Experiencing the Music of “Game of Thrones” Live!

This week I attended the Game of Thrones Live Concert Experience. At least I think that’s the official name for it. Stadium acoustics aside (it was in the arena where they often host hockey matches), it’s an amazing touring event led by Game of Thrones composer Ramin Djawadi, who serves as the evening’s conductor, musician, and host. The orchestra that played was a local one, which was a nice touch for this particular show of a touring performance.

In the center of the arena were two circular stages — one hosting the orchestra, the other a platform for soloists — connected by a walkway. Above this were large screens that showed clips from the show while the orchestra and special musicians played below. Above the circular platforms, the screens were also round so all of the stadium could see, and sometimes they were lowered while the soloist on the small platform was raised higher.

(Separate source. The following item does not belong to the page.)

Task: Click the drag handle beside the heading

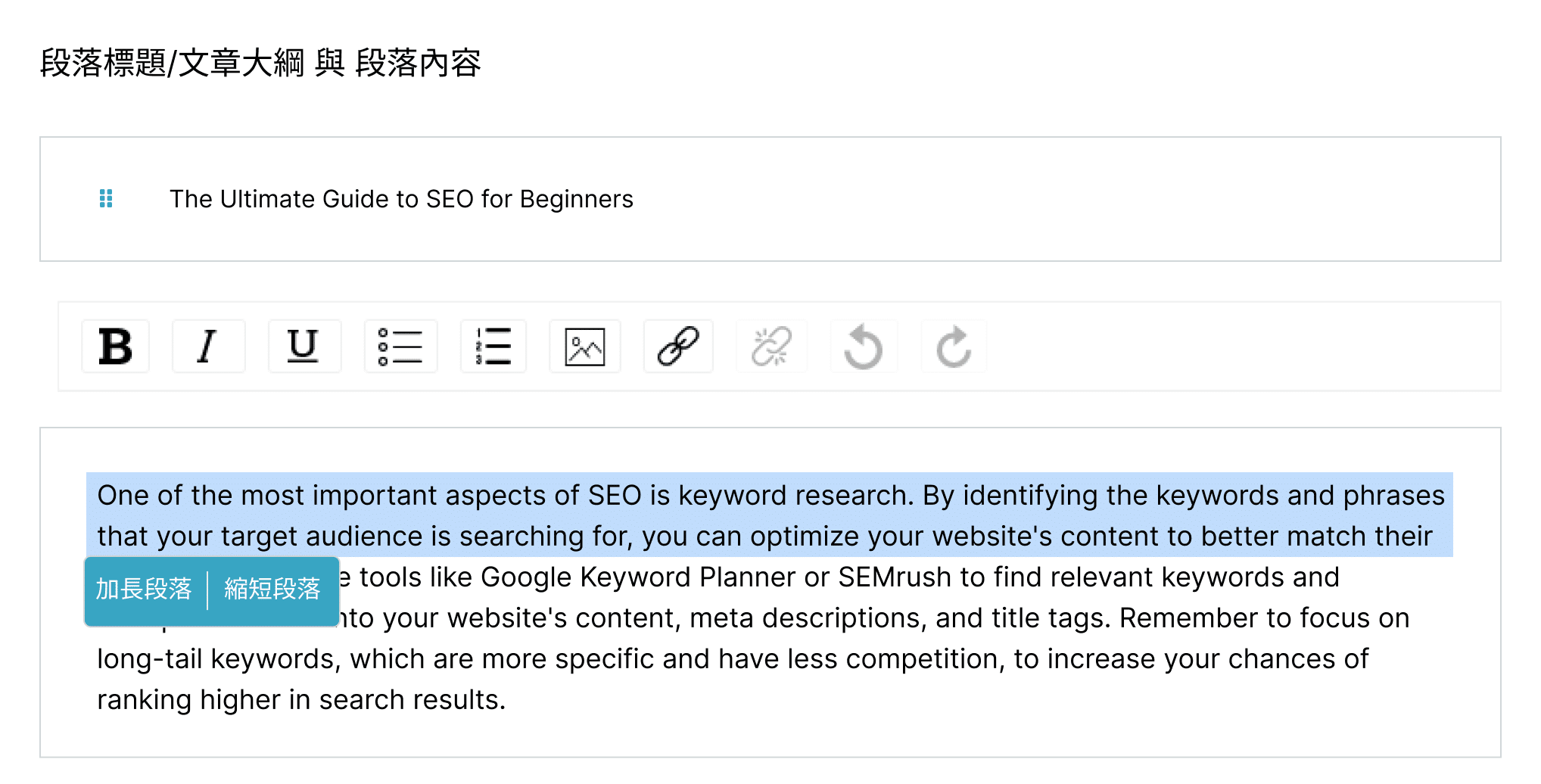Action: click(x=106, y=199)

It made for a spectacular display.

From the moment the opening credits started rolling on those big screens, with the orchestra playing the theme song live, I knew this was going to be something really different. It’s not so much a concert as a show, and while the music is a huge presence, it’s the overall presentation that makes it so memorable.

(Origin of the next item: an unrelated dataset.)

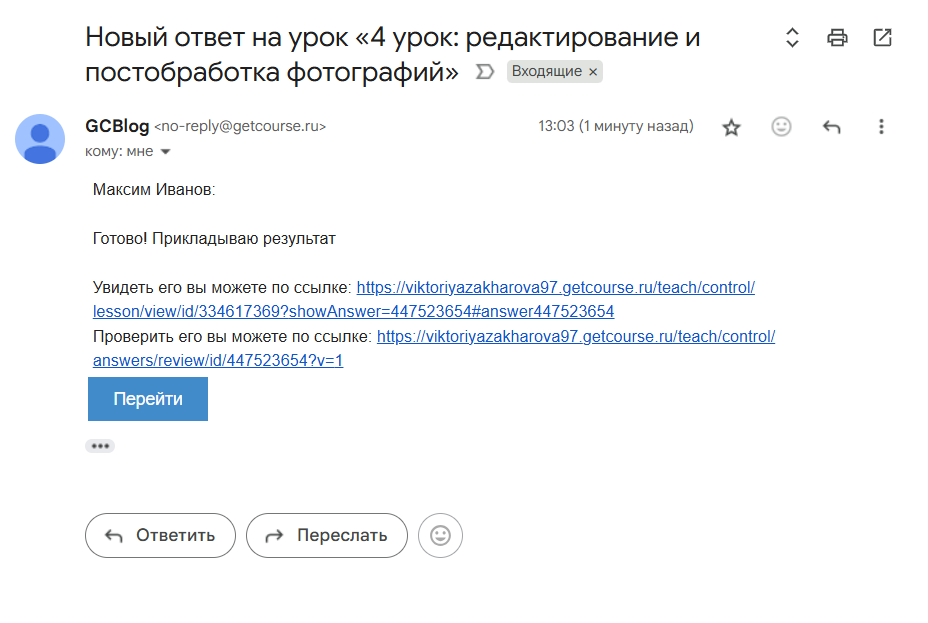The height and width of the screenshot is (623, 928).
Task: Open the GCBlog sender profile avatar
Action: (x=40, y=139)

Some songs followed themes or storylines, such as the romance between Jon and Ygritte, the White Walker presence, or Dany’s time as a young Khaleesi. Other songs played while entire scenes from the HBO series played out onscreen. (Like, I had to relive the Red Wedding.)

img_5948The songs with the most impact were those where the live music had as much stage presence as the scenes from the show playing on the screens. Obviously, the score of HBO’s Game of Thrones is beautiful throughout — but what made a showpiece here really special was when I could watch and listen to the musical act as it took center stage. My favorite was watching dummers play a theme for Daenerys. Other special acts were singers performing solos; watching an enthusiastic musician play some haunting didgeridoo to go along with White Walker footage; and, toward the end, watching composer Djawadi himself step away from the orchestra to play an instrument, as he did with Arya’s theme.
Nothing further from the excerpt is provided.